- _Exercise objective_
Please retype the records below from their start through the line holding "Image resolution: width=811", inclusive, copying each line exactly and leaving out the pictures.

******

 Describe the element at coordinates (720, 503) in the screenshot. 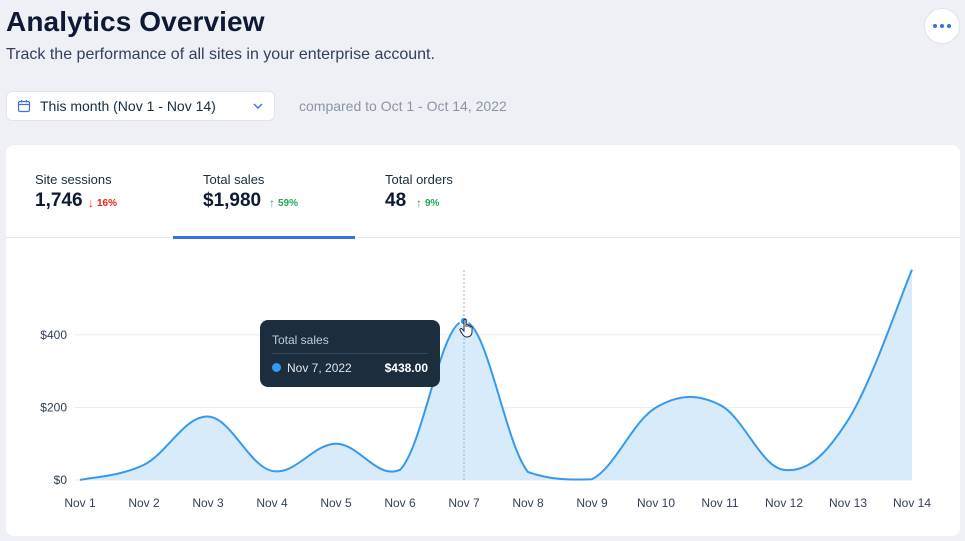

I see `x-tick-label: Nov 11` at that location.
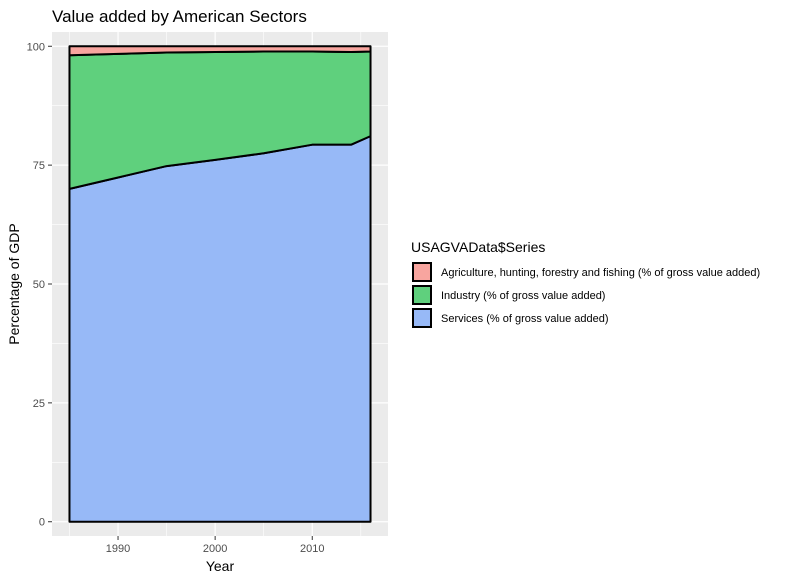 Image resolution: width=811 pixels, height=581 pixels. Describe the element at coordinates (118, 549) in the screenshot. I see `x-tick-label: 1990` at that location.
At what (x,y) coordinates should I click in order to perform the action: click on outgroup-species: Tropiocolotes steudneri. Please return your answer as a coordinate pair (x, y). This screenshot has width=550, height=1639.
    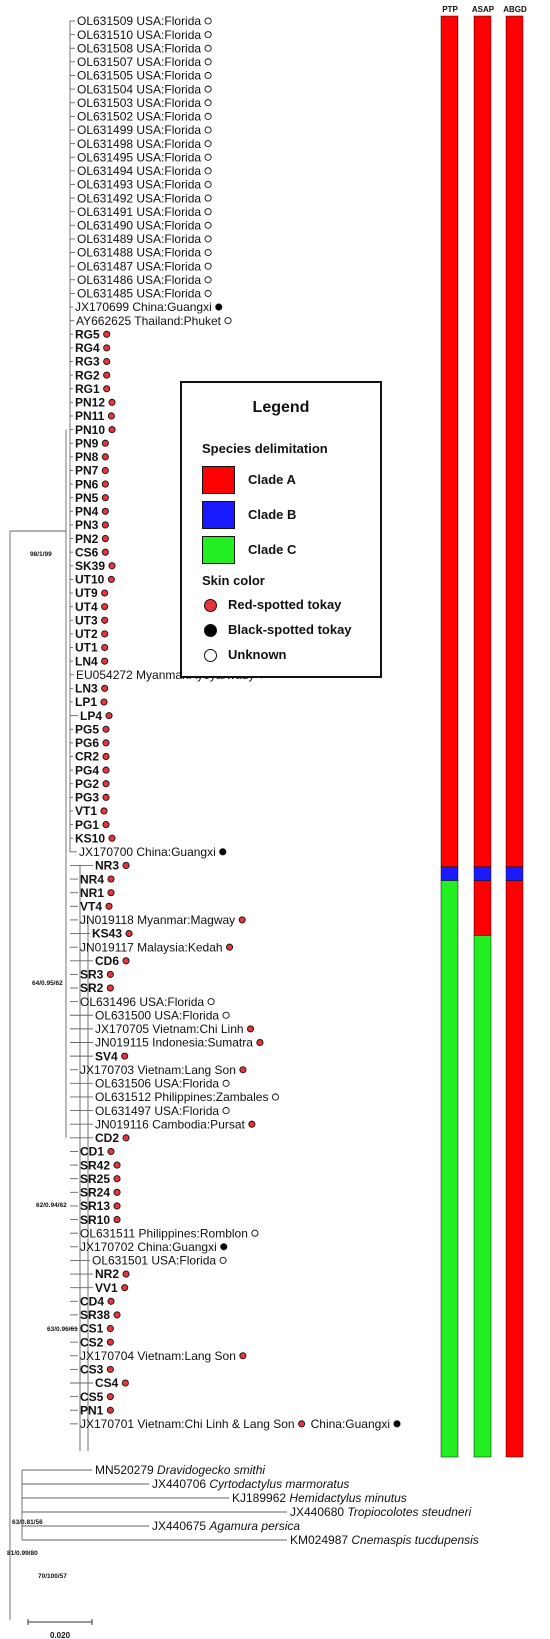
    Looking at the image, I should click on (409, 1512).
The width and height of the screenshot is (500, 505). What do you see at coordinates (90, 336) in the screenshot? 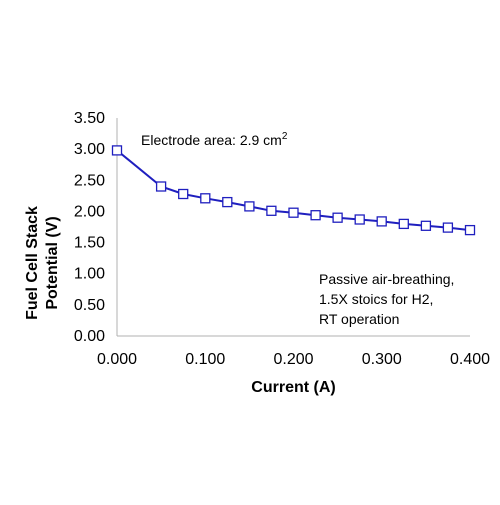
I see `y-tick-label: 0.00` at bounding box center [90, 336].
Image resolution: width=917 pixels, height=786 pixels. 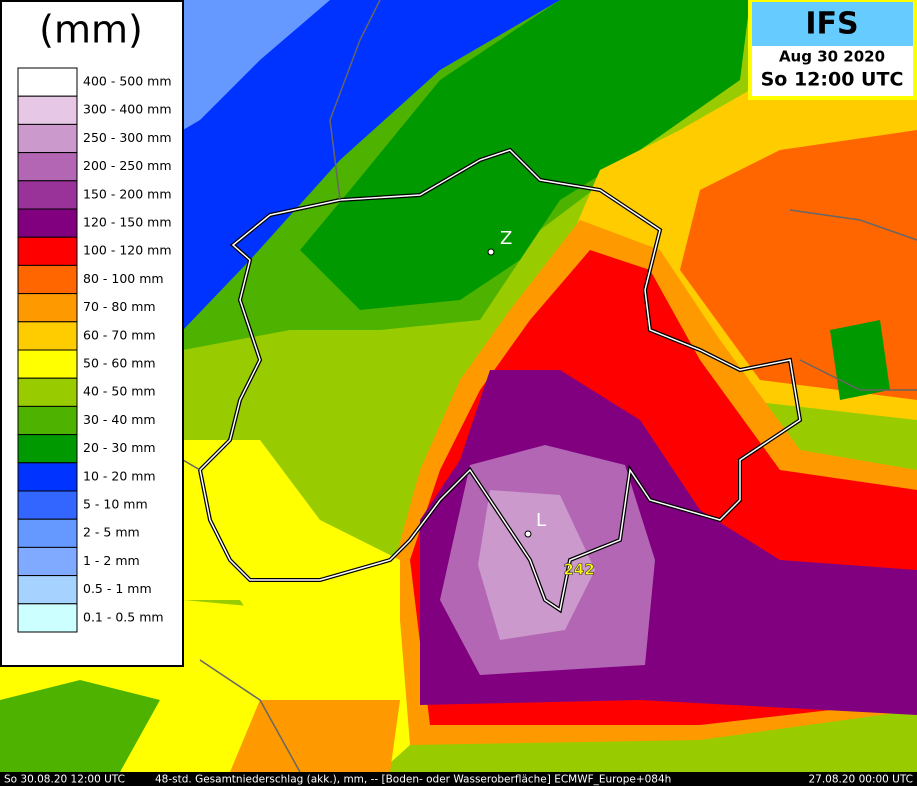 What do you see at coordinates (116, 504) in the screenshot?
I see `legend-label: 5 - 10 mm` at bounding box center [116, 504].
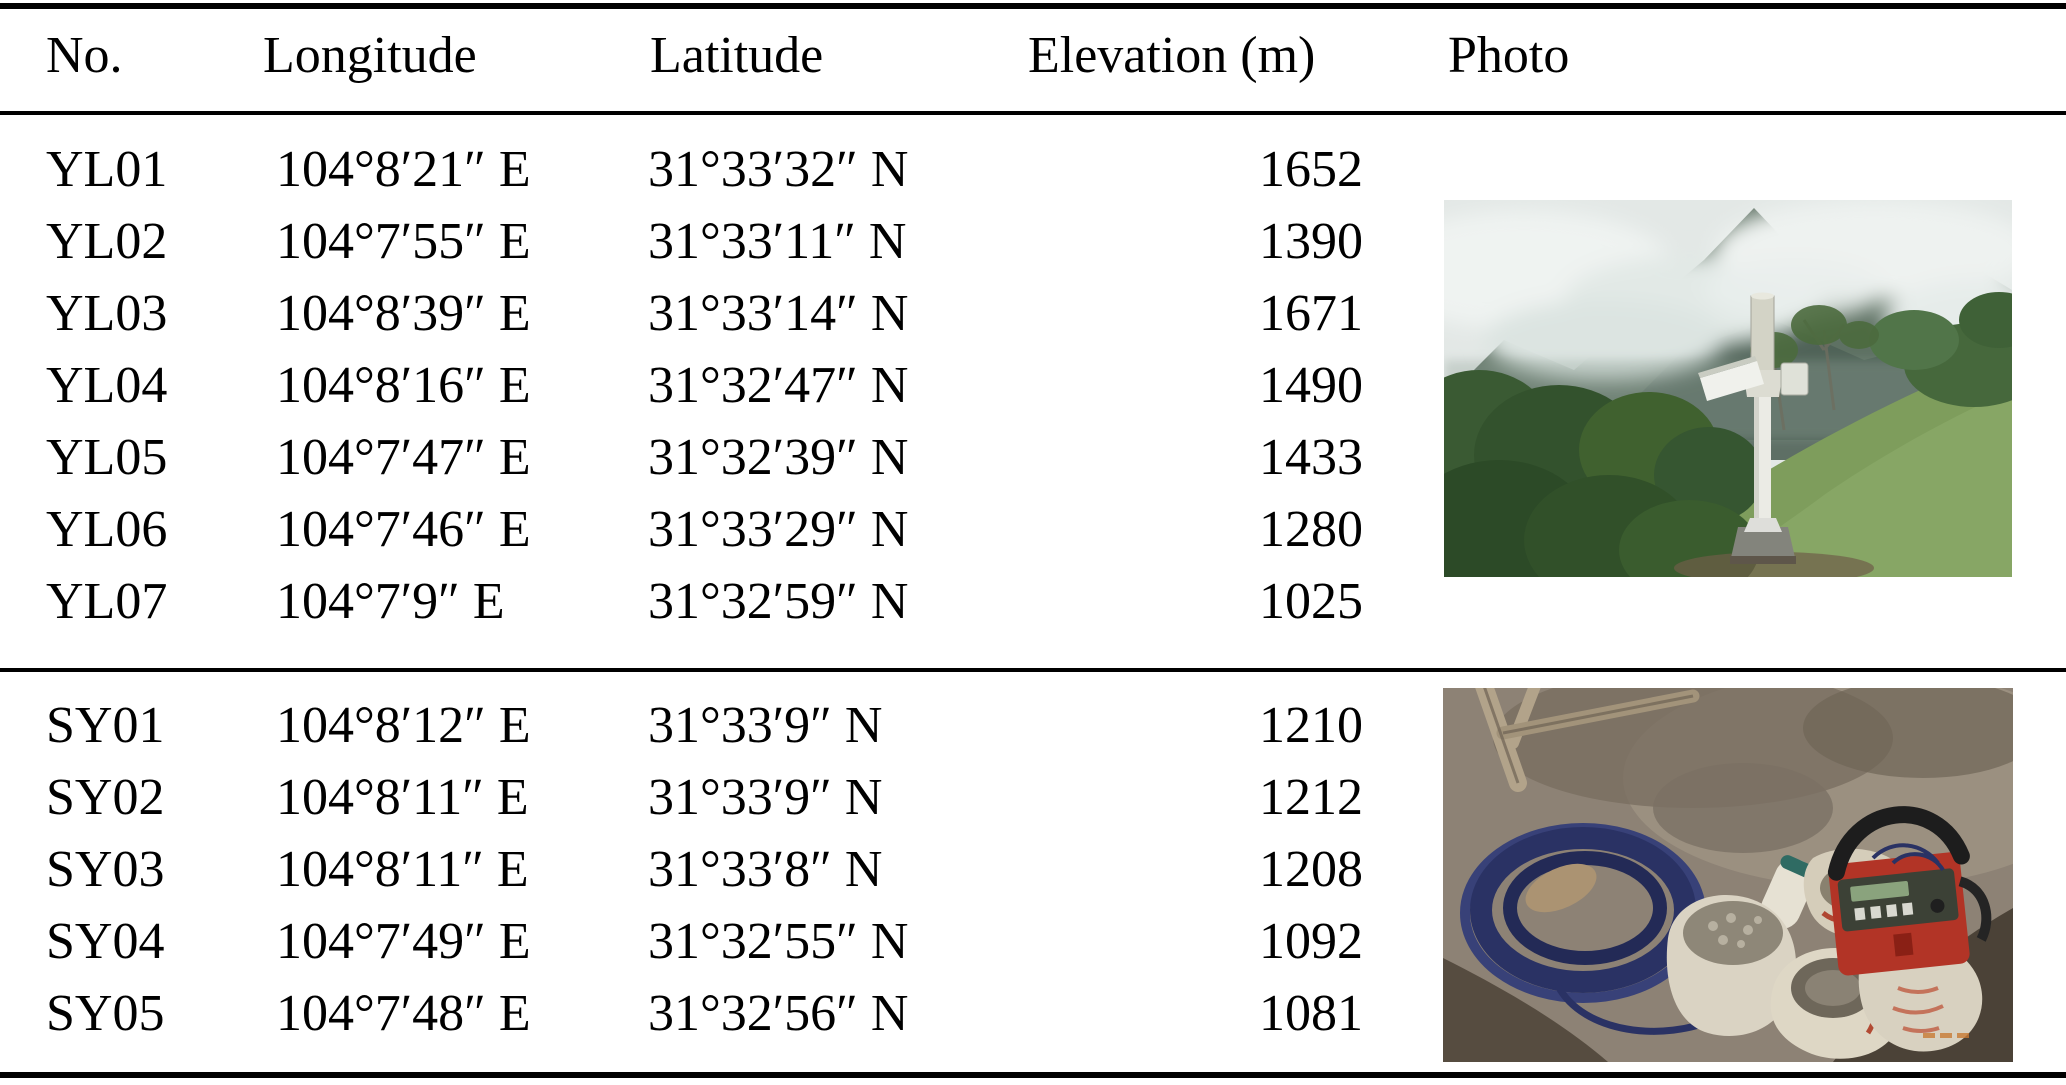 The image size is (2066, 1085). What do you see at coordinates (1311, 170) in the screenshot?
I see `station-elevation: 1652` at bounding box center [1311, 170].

******

- _Task solution_
 Describe the element at coordinates (720, 503) in the screenshot. 

I see `x-tick-label: Nov 11` at that location.
 Image resolution: width=811 pixels, height=581 pixels. Describe the element at coordinates (118, 549) in the screenshot. I see `x-tick-label: 1990` at that location.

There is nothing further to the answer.